TASK REQUIREMENTS
1. For each statement about the HTCondor forum post on advertising Docker image names, say yes or no on whether it agrees with the post, and quote the words that decide it. (a) The STARTD_CRON job was tested in 8.6.13. (b) Greg Thain's "coming soon" remark was made at HTCondor Week in 2018. (c) The DockerImages cron job is set to rerun on reconfig.
2. In the HTCondor forum post on Docker image names, what period is set for the DockerImages cron job?
3. Continue the HTCondor forum post on advertising Docker image names from the point where it stops.

EXTRACT PROVIDED

- - -

[Date Prev][Date Next][Thread Prev][Thread Next][Date Index][Thread Index]

[HTCondor-users] Advertising Docker image names, and adding an image name match requirement to Docker jobs



The illustrious Greg Thain said that advertising available Docker image names was "coming soon" at HTCondor Week...

...in 2015. (We still love ya, Greg!)

Is In the meantime, I cooked up a little STARTD_CRON job to accomplish this (tested in 8.6.13), as well as a job transform that adds the requested image name to the job's requirements expression:

if defined DOCKER
STARTD_CRON_JOBLIST = $(STARTD_CRON_JOBLIST) DockerImages
STARTD_CRON_DOCKERIMAGES_MODE           = Periodic
STARTD_CRON_DOCKERIMAGES_PERIOD         = 1h
STARTD_CRON_DOCKERIMAGES_RECONFIG_RERUN = True
STARTD_CRON_DOCKERIMAGES_EXECUTABLE     = /bin/bash
STARTD_CRON_DOCKERIMAGES_ARGS           = \
" -c ' \
    IMGS=$(DOLLAR)($(DOCKER) images --format ""{{.Repository}}:{{.Tag}}"" 2>/dev/null | \
    /usr/bin/awk ""function printimg(str) { \
            if( length(str) == 0) { return }; \
            m = match(str, \"":latest\$(DOLLAR)\""); \
            if(m != 0) { \
                printf(\""%s, %s, \"", substr(str, 1, m-1), str) \
            } else { \
                printf(\""%s, \"", str) \
            } \
        } ; \
        { \
            { \
                t = lastline; \
                lastline = \$(DOLLAR)0; \
                \$(DOLLAR)0 = t \
            }; \
            printimg(\$(DOLLAR)0) \
        } \
        END { printf lastline } "" \
    ); \
    if [ -n ""$(DOLLAR)IMGS"" ] ; then \
        echo DockerImages = \""$(DOLLAR)IMGS\""; \
    fi; \
    echo -- \
' "

- - -

PROVIDED MATERIAL
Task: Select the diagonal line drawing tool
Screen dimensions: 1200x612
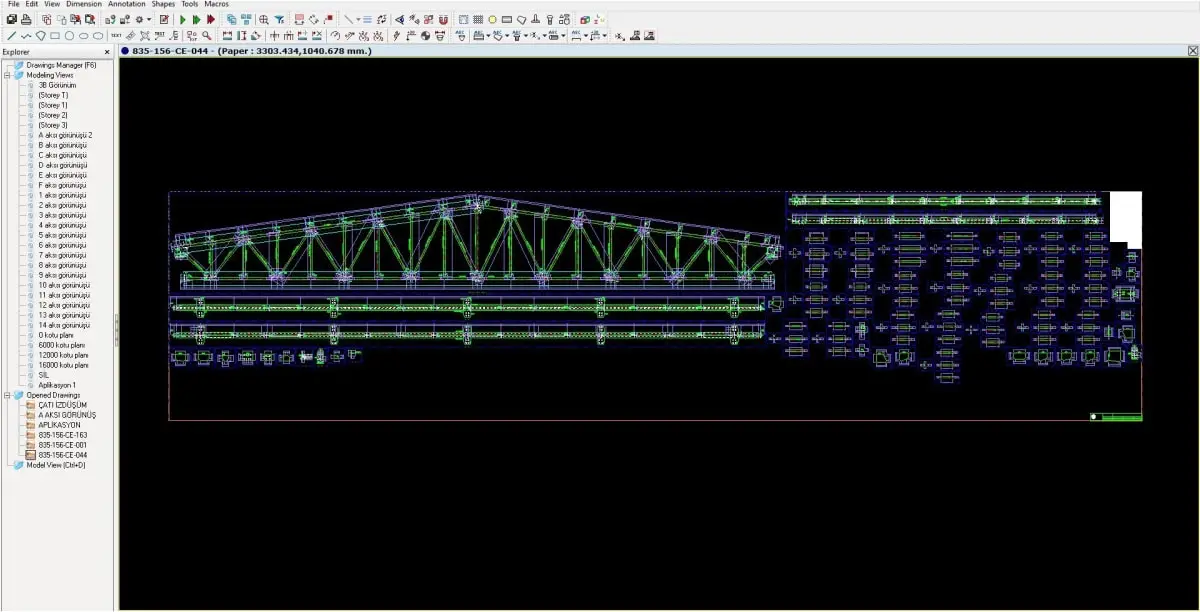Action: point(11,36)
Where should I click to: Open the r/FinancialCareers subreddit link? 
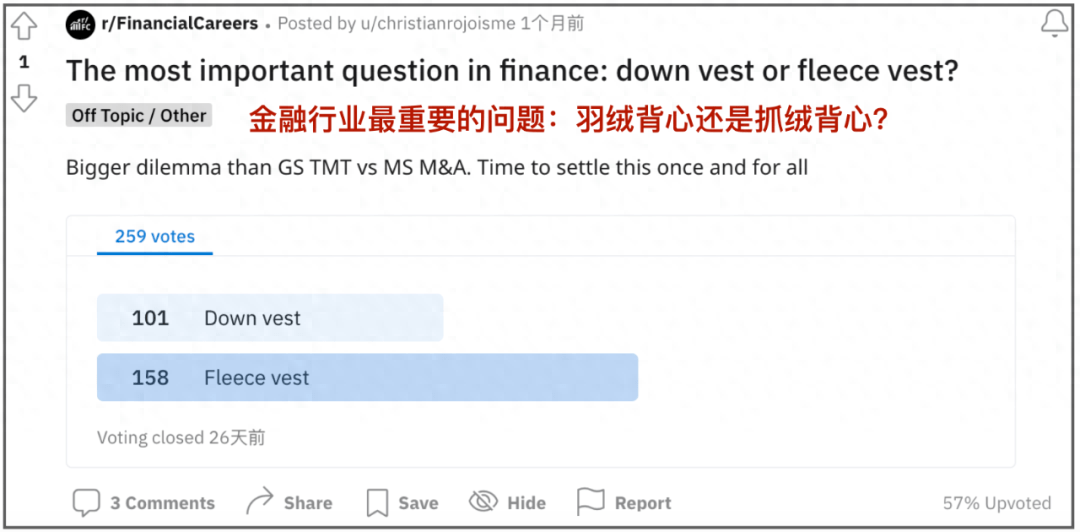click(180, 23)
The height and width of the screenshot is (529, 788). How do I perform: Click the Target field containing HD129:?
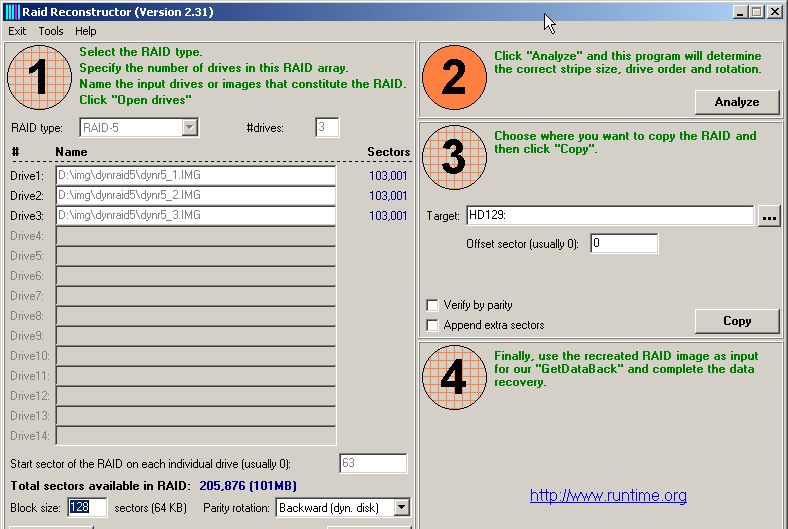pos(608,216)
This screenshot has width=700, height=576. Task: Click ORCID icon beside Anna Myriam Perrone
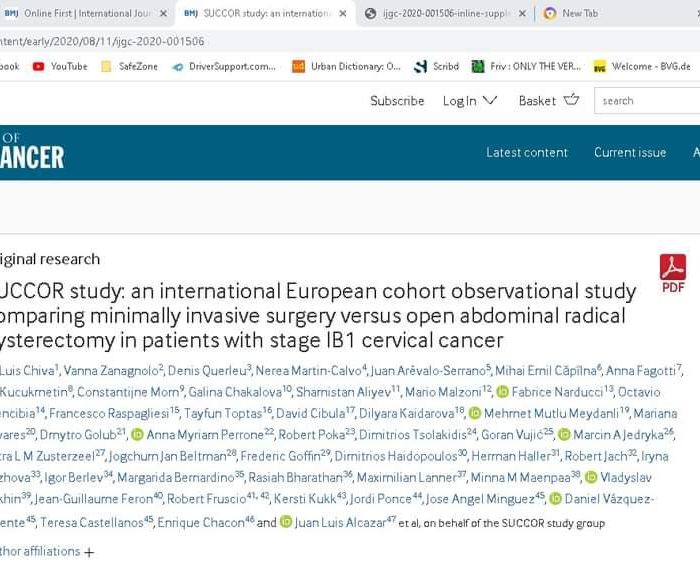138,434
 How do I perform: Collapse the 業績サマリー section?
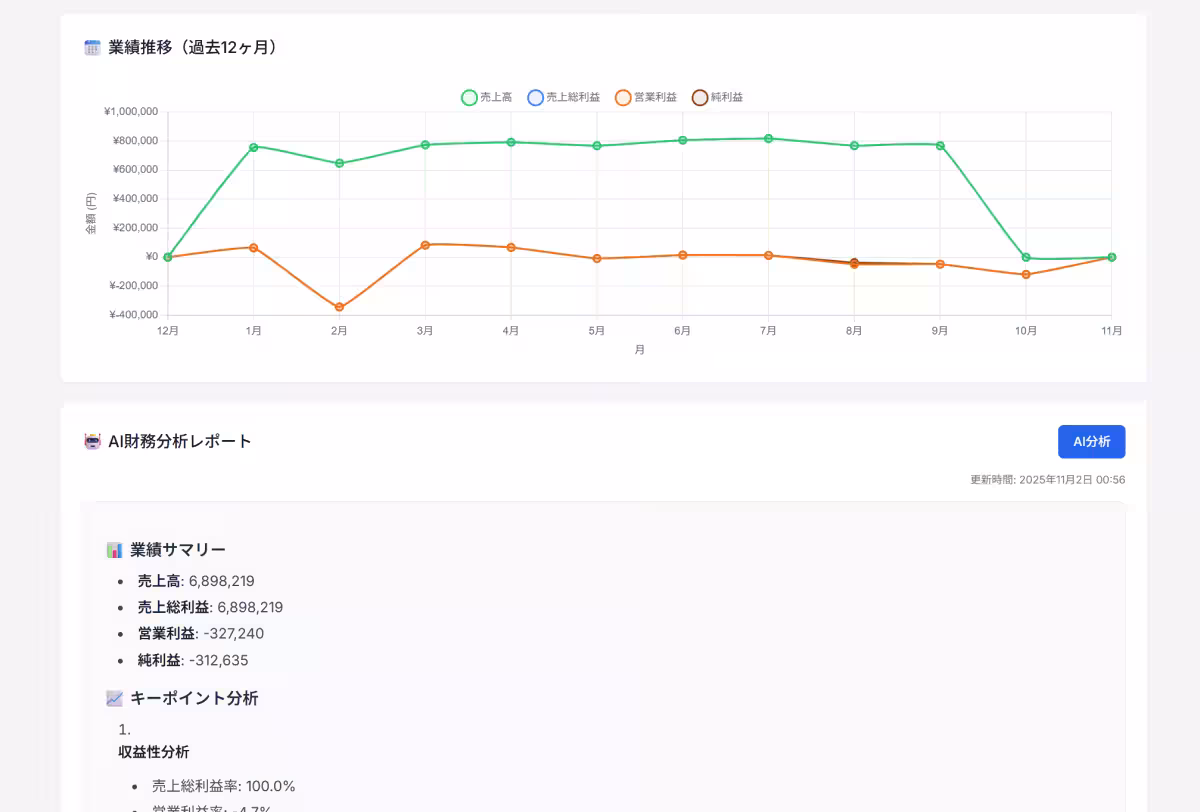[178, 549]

- - -

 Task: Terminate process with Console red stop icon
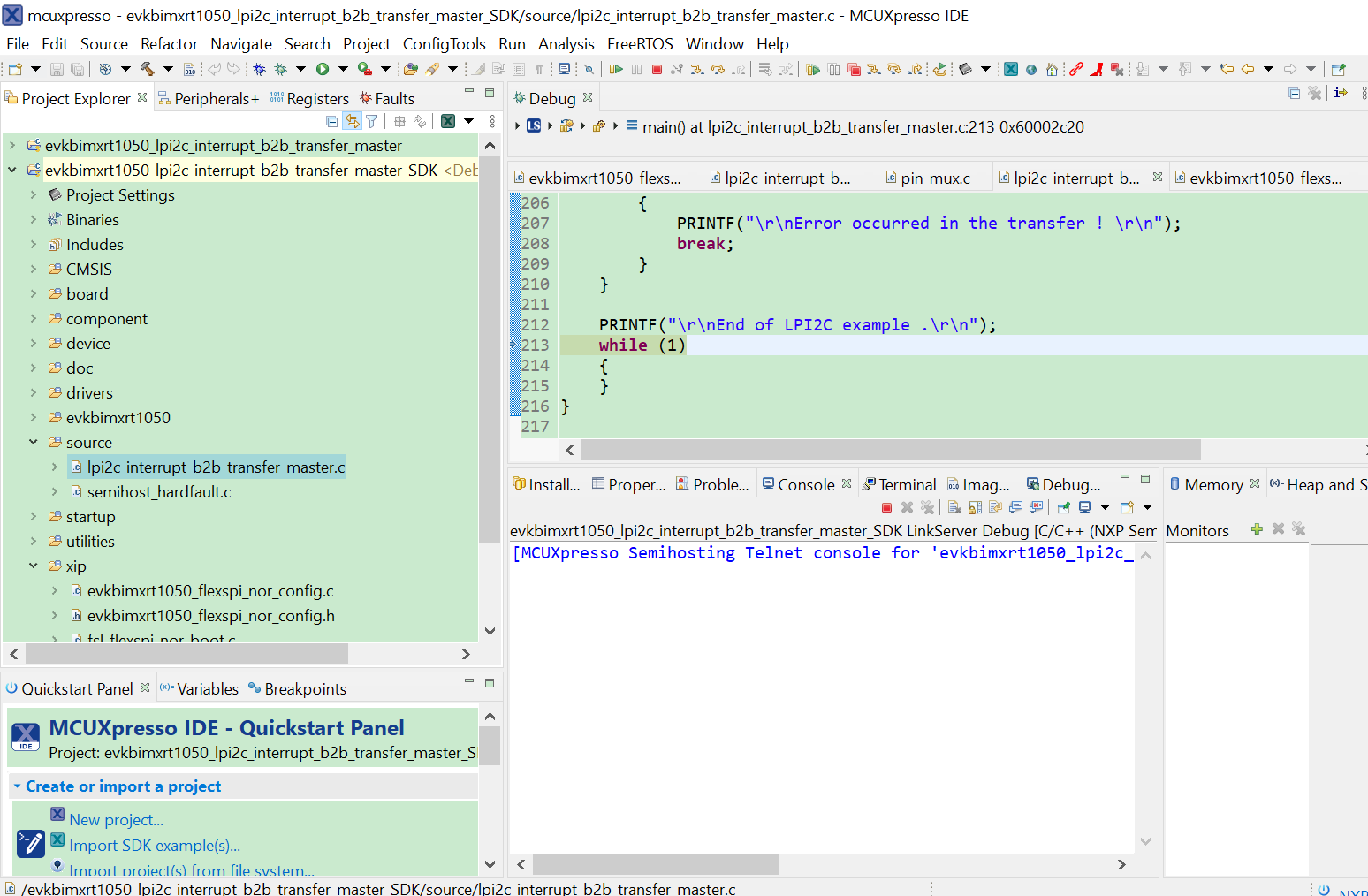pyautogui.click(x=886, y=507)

- - -

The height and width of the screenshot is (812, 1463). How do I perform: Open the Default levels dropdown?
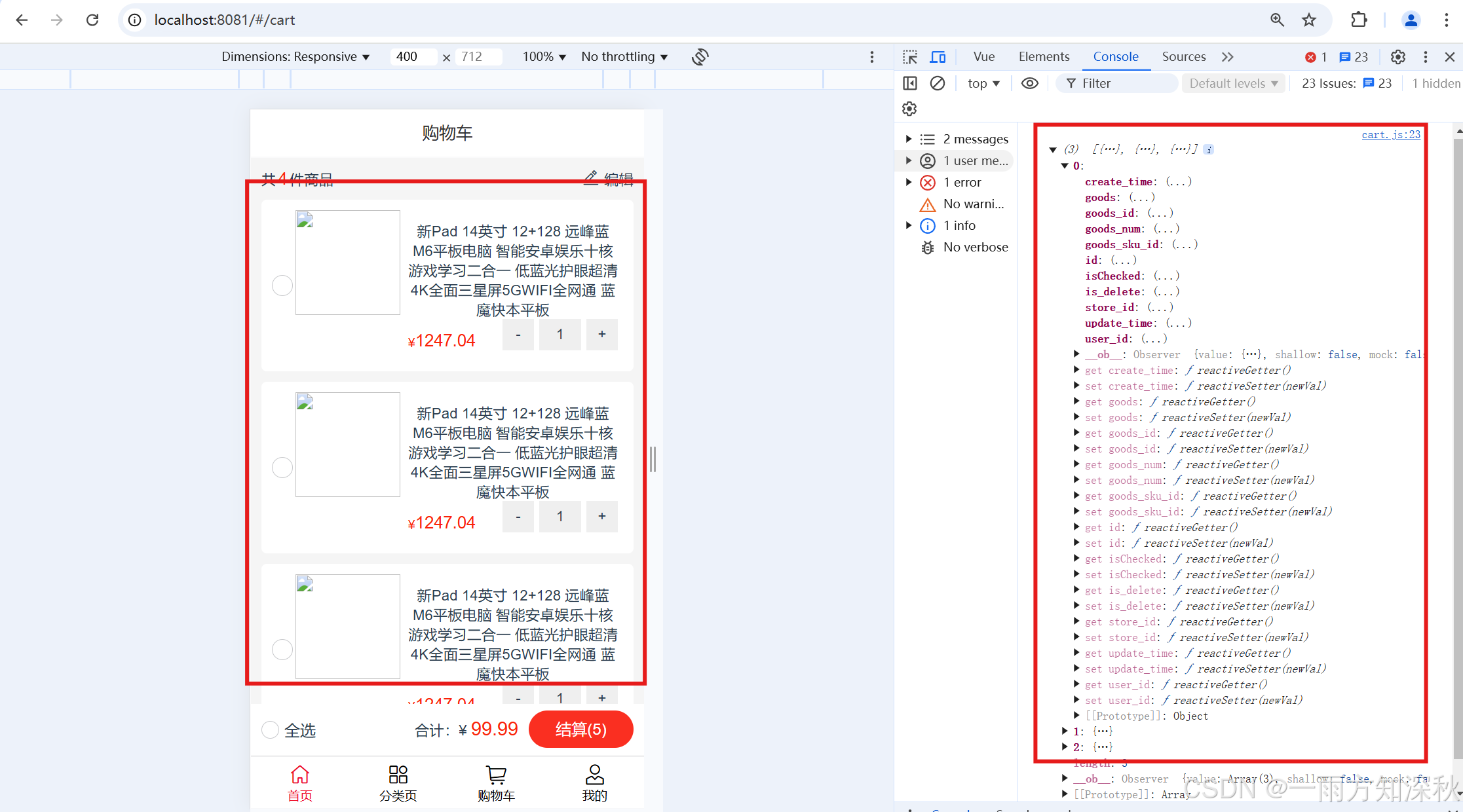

- - -

RESPONSES TO THE TASKS
1.
(a) Yes: "tested in 8.6.13"
(b) No: "...in 2015."
(c) Yes: "STARTD_CRON_DOCKERIMAGES_RECONFIG_RERUN = True"

2. One hour (1h).

3.
endif

(Hopefully line-wrapping didn't mangle this.)

The ARGS for the startd-cron job contains an inline shell script which runs the "docker images" command and converts it with awk into a machine attribute called "DockerImages," a comma-delimited list in a ClassAd string. It expands any ":latest"-tagged images to add the unqualified name of the image as well. The awk "lastline" trick just prevents a trailing comma.

On a machine where the DOCKER macro is defined, the output looks like this:

DockerImages = "nvidia/cuda:10.0-base-ubuntu18.04, nvcr.io/nvidia/pytorch:18.11-py3, nvcr.io/nvidia/mxnet:18.11-py3, nvcr.io/nvidia/tensorrt:18.11-py3, nvcr.io/nvidia/digits:18.10, nvcr.io/nvidia/tensorflow:18.10-py3, nvcr.io/nvidia/caffe:18.10-py2, nvcr.io/nvidia/cuda, nvcr.io/nvidia/cuda:latest, nvcr.io/nvidia/caffe2:18.08-py3, nvcr.io/nvidia/theano:18.08, nvcr.io/nvidia/torch:18.08-py2, nvcr.io/nvidia/cntk:18.08-py3, ufoym/deepo:all-py36-jupyter"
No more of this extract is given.